Un nouveau rôle pour les introns : protéger les génomes eucaryotes de l’instabilité génétique associée à la transcription

Le rôle central de l’épissage des introns dans le contrôle de l’expression des génomes nous a amené à évaluer son impact sur la biogenèse des particules d’ARNm et le maintien de la stabilité génétique. Pour aborder cette question chez la levure, nous avons utilisé un crible rapporteur afin de définir les facteurs nécessaires à la biogenèse et à l’export des particules d’ARNm, selon que ceux-ci sont issus ou non d’une gène comprenant un intron (Bonnet et al., 2015; voir aussi Bonnet & Palancade, 2015). Dans ce cadre, nous avons pu montrer que la présence d’introns atténuait l’effet délétère de mutations entrainant l’accumulation de R-loops, suggérant que ces séquences pourraient s’opposer à leur génotoxicité.

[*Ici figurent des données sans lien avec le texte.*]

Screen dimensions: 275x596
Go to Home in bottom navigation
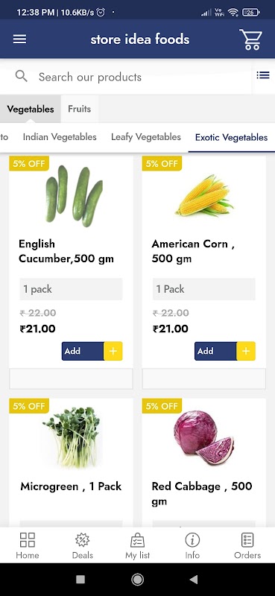coord(28,545)
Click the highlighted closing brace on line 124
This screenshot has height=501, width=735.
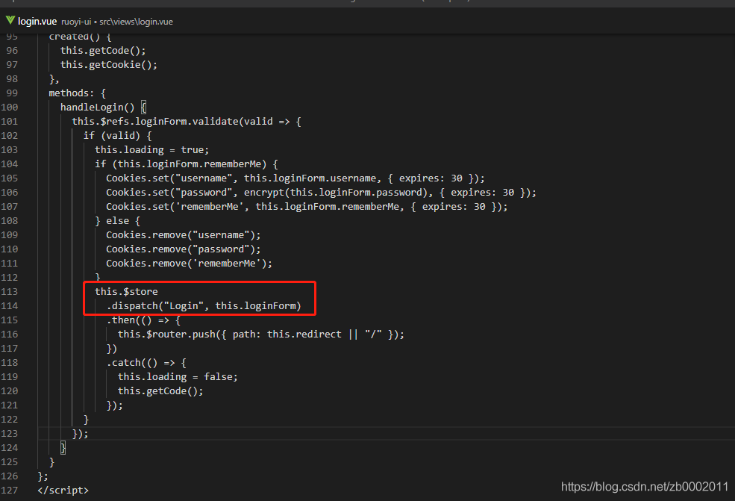63,447
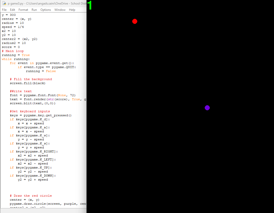Place cursor on the "if keys[pygame.K_RIGHT]:" line
This screenshot has width=274, height=213.
[34, 151]
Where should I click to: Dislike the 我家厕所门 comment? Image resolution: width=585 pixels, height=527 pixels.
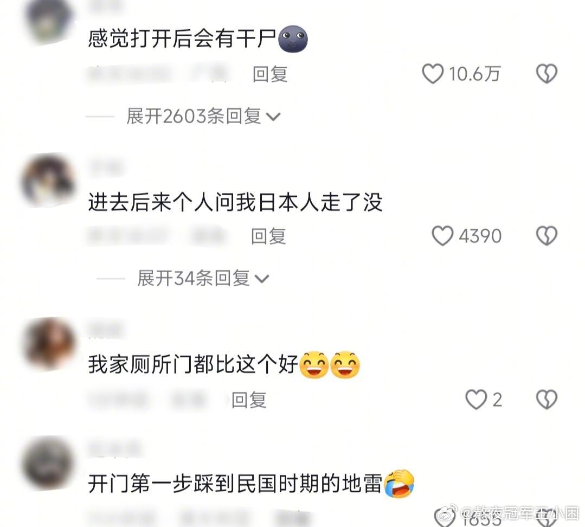point(547,400)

Pour tester cette hypothèse, nous avons tout d’abord tiré parti de données génomiques pour analyser la présence de R-loops et de dommages à l’ADN dans les gènes de deux espèces évolutivement distantes, la levure S. cerevisiae et l’homme, et montré que ces lésions génétiques s’accumulaient préférentiellement sur les gènes dépourvus d’introns. En modifiant directement le contenu en introns de gènes modèles chez le levure, nous avons ensuite établi que l’élimination d’introns endogènes entrainait l’apparition de R-loops sur les gènes affectés, alors que l’insertion d’introns dans des gènes n’en comprenant pas naturellement atténuait la formation de ces structures ainsi que des dommages à l’ADN associés. En insérant en place d’un intron différentes séquences capables de s’épisser et/ou de s’associer à des protéines, nous avons enfin pu démontrer que c’est la liaison de protéines sur l’ARN, et non le processus d’épissage, qui s’oppose stériquement à la formation des hybrides ADN:ARN. Ces travaux permettent donc d’attribuer une nouvelle fonction aux introns dans la protection contre ces structures délétères, expliquant potentiellement leur conservation au cours de l’évolution  (Fig. 5; Bonnet et al., 2017; Palancade, 2018).

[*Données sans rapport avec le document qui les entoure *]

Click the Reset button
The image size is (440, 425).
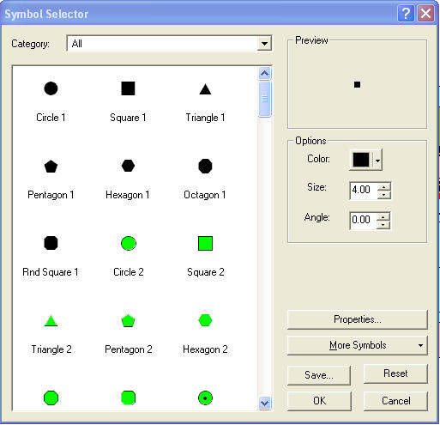point(395,373)
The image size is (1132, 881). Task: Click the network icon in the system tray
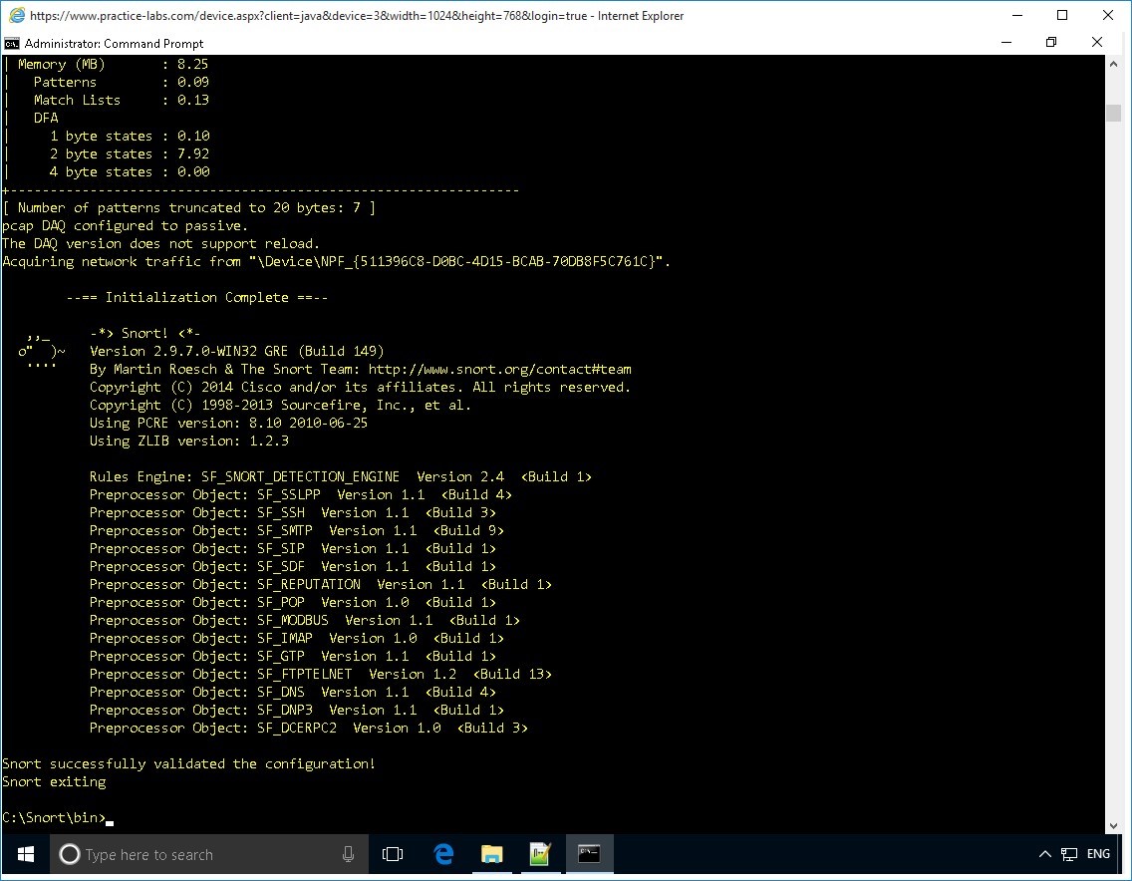1069,855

Autres contributions dans les domaines de la biogenèse des ARNm et de l’homéostasie du génome

Dans le cadre des travaux précédemment décrits, nous avons implémenté (i) des approches protéomiques pour caractériser les particules d’ARN, et (ii) des systèmes rapporteurs pour mesurer l’instabilité génétique associée aux R-loops et la réparation de l’ADN. Ces expertises spécifiques ont été exploitées pour répondre à diverses questions scientifiques dans le cadre de collaborations (Babour et al., 2016; Delaveau et al., 2016; Fritzen et al., 2016; Merhej et al., 2015).